Konstruktionsprinzip mit Rahmen und Füllungen
Bei gestemmten Türen besteht das Türblatt aus einer konstruktiven Rahmung mit senkrechten und waagrechten Teilen, in die Füllungen eingesetzt werden. Dadurch entsteht eine klar gegliederte Türfläche mit einzelnen Feldern statt einer durchgehend ebenen Front. Je nach Ausführung sind die Profile zurückhaltend oder betont ausgearbeitet, was die gestalterische Wirkung stark prägt.
Typische Einsatzorte im Innenausbau
Gestemmte Türen kommen in Wohnräumen, Korridoren, Büros oder repräsentativen Innenbereichen zum Einsatz. Sie werden häufig in Umbauten und Renovationen verwendet, wenn bestehende Türformen aufgenommen oder historische Raumwirkungen weitergeführt werden sollen. Auch in Neubauten werden sie eingesetzt, wenn Innentüren nicht flächenbündig oder glatt erscheinen sollen.
Ausführungen nach Feldaufteilung, Glasanteil und Oberfläche
Unterschieden wird unter anderem nach Anzahl und Form der Füllungen, nach Profilierung sowie nach allfälligen Lichtausschnitten. Gestemmte Türen können geschlossen ausgeführt oder mit Glaseinsätzen kombiniert werden, etwa für mehr Tageslicht in innenliegenden Zonen. Auch Materialbild und Oberfläche variieren, beispielsweise mit lackierten, lasierten oder furnierten Ansichten sowie mit unterschiedlichen Holzcharakteren.
Abgrenzung zu glatten, verglasten und funktionalen Innentüren
Innerhalb der Innentüren unterscheiden sich gestemmte Türen vor allem durch ihren konstruktiv gegliederten Aufbau von glatten Türen mit ruhiger, ebener Fläche.
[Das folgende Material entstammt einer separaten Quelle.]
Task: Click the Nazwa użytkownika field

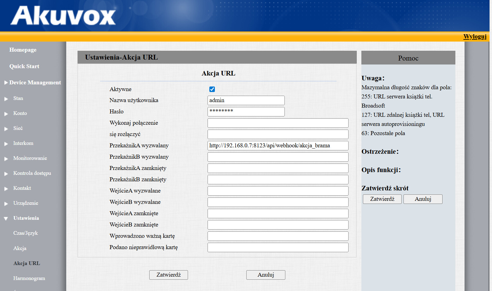Action: [246, 100]
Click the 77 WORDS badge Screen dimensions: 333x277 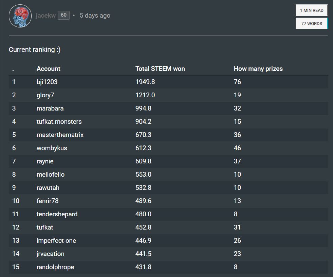point(311,24)
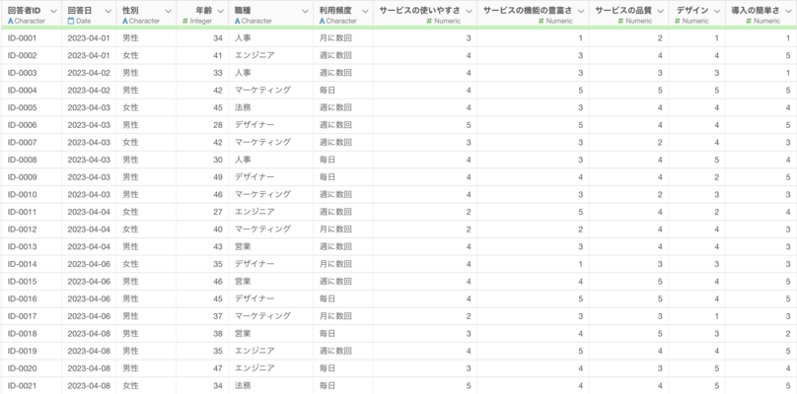Click the Character type icon under 職種
Image resolution: width=797 pixels, height=394 pixels.
coord(238,21)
Von Ganzglastüren und Glastüren grenzen sie sich durch den höheren Anteil geschlossener Türblattflächen ab, während Schiebetüren und Falt-Schiebetüren primär über ihre Öffnungsart definiert sind. Feuerhemmende, schallhemmende oder andere Schutztüren werden dagegen nach ihrer technischen Funktion eingeordnet; eine gestemmte Optik ist dort nur relevant, wenn sie mit den geforderten Eigenschaften kombiniert werden kann.